Directive 1: From the blog post, copy the passage starting at "I have two new" and ending at "Bring it on!" word for word.
Directive 2: In one to three sentences, explain why Dave and his youth didn't hold their outreach at Makioni, according to the blog post.

Passage provided:
Monday, May 16, 2011

It's frickin' MAY already?!?!?

School Break

A few weeks ago we had a 2 week spring break between the terms at school. The first week I kept busy around my house, including going for a bike ride with my Deputy Head Teacher. The second week I traveled up north to visit Deborah for a night, one of my nearest neighbors, in Mwansambo, then continue on up to Mzuzu to see Esther! I also attended a Passover party which was fabulous. My first Passover, and it may be one of my favorite holidays yet. We ate a ton of good food, drank some delicious lemongrass-cinnamon and pineapple hooch, and learned a little bit about the history of the Jews in Egypt. There were about 20 volunteers and a bunch of Malawians hanging about. We sat on sleeping bags and mattresses, there were candles and songs...it felt like a cozy family affair. Parts of this country look like Hawaii. I saw baboons on the escarpment. I ate rice and beans at a rasta restaurant. I wondered where the hell I was every 5 seconds. Then Esther and I headed back to Mzuzu (and the Mzoozoozoo, a crazy hostel run by crusty old expats from Britain who remind me of my dad), and her site, which is beautiful. We're going to climb the big hill next to her site one day and camp on top. She had made banana hooch which was delicious. I need to get brewing! And then I headed home. It was a restful holiday, but that didn't mean I was ready for school to start again! And my school is getting all shaken up: my Deputy was promoted, so he's going to leave and be the Head teacher somewhere else. It's good for him, but I'm losing my bike ride buddy, my running partner (his son), and a handful of great girlfriends (his daughters). I'm a little bummed. We've gotten one new teacher and supposedly two more are on their way.

Neighbors!

I have two new 'site mates' (in Niger we just said 'closest neighbor'): Ellie and Erin. Ellie's 6 miles south of me and Erin's about 20k north. Ellie was in Niger, in the group that had just sworn in, so even though I didn't know her at all then, it's nice to have someone so close with whom to reminisce about Niger (and Morocco). Erin's awesome too, and they're both health volunteers so I'm looking forward to collaborating with them on projects in the future. AIDS activities? Murals? Girls Club activities? Bring it on!

AIDS!

A few weekends ago I biked 14k to Makioni (sounds like: macaroni) to see my friend Dave at work. He works for a faith-based HIV/AIDS consortium which does education outreach as well as helping HIV positive people (reminding them to take their meds, in-home care, teaching them skills and helping them get employment, etc. etc.). He and his youth were going to do an outreach at Makioni, but then it turned out nobody there had been told, and it hadn't been advertised, so they decided to bike back to Thavite and an impromptu program at my school. Dave had me get up in front of many of my students and 'say something about AIDS.' Put on the spot, I mumbled something about peer pressure and making your own decisions, and that it's good that we talk about this stuff. I was completely out of my element. Not very much was actually said about AIDS, but Dave did get a lot of hands raised when he asked who would get tested if he had a blood-testing event at the school. It got me really excited to collaborate with him somehow in the future, and serendipitously 2 days later I found myself at an HIV/AIDS training at Senga Bay (or 'Sengambe' as one of my students spelled it). The training turned out to be more of a feedback session for volunteers to voice what HIV/AIDS training and support we would like. The whole week was very inspiring to me: I want to start some sort of Girls Club at my school and start having conversations with my students and doing educational activities about HIV/AIDS, making good decisions, etc. etc. I even dreamed last night that I was educating my students about HIV/AIDS (the four fluids). Crazy.

Extracted records
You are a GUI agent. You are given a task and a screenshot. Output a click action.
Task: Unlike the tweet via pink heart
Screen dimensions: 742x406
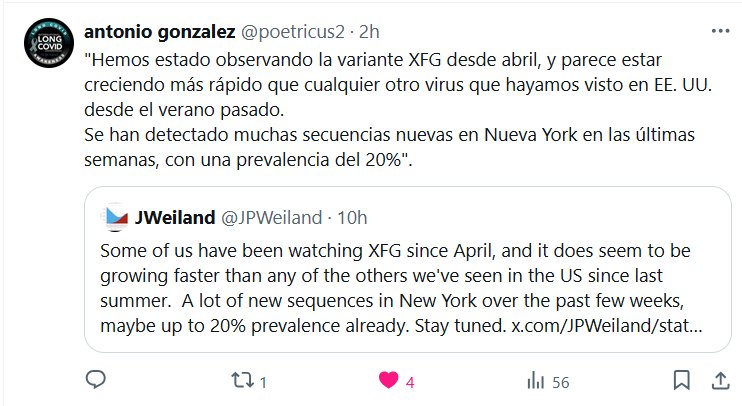tap(387, 380)
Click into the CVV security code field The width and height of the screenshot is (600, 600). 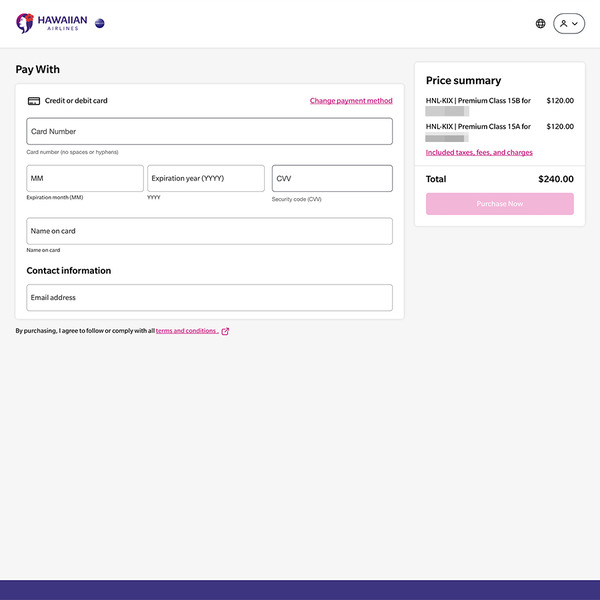pos(332,178)
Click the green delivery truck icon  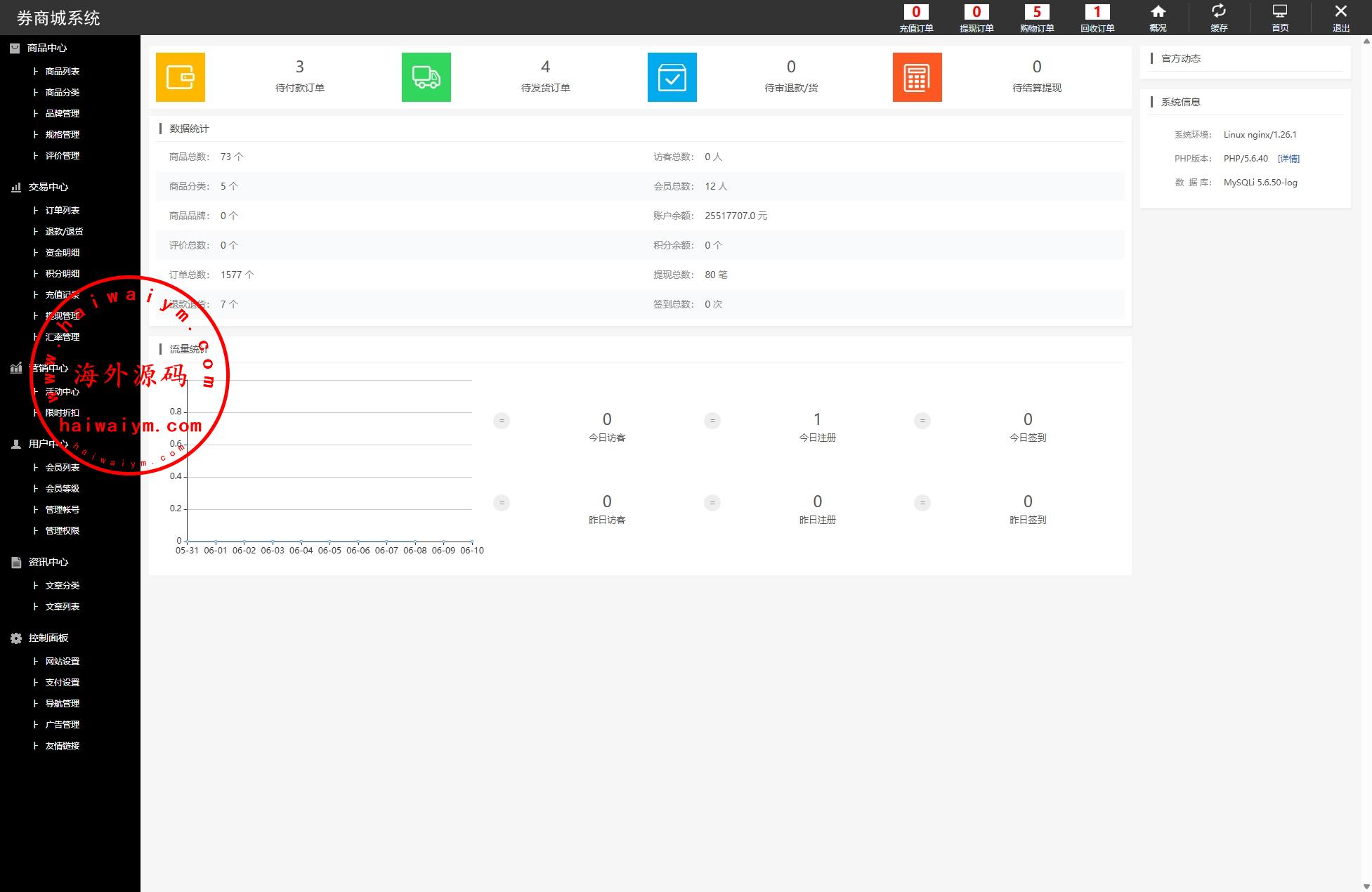(x=426, y=77)
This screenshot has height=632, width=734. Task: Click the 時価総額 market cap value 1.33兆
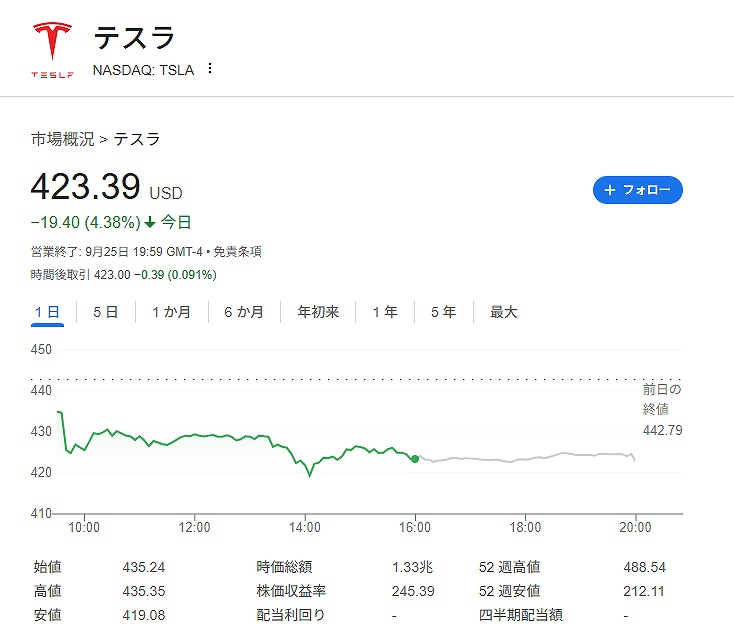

Result 1:
I have two new 'site mates' (in Niger we just said 'closest neighbor'): Ellie and Erin. Ellie's 6 miles south of me and Erin's about 20k north. Ellie was in Niger, in the group that had just sworn in, so even though I didn't know her at all then, it's nice to have someone so close with whom to reminisce about Niger (and Morocco). Erin's awesome too, and they're both health volunteers so I'm looking forward to collaborating with them on projects in the future. AIDS activities? Murals? Girls Club activities? Bring it on!

Result 2: Nobody at Makioni had been told about the outreach, and it hadn't been advertised. So they biked back to Thavite and put on an impromptu program at the writer's school.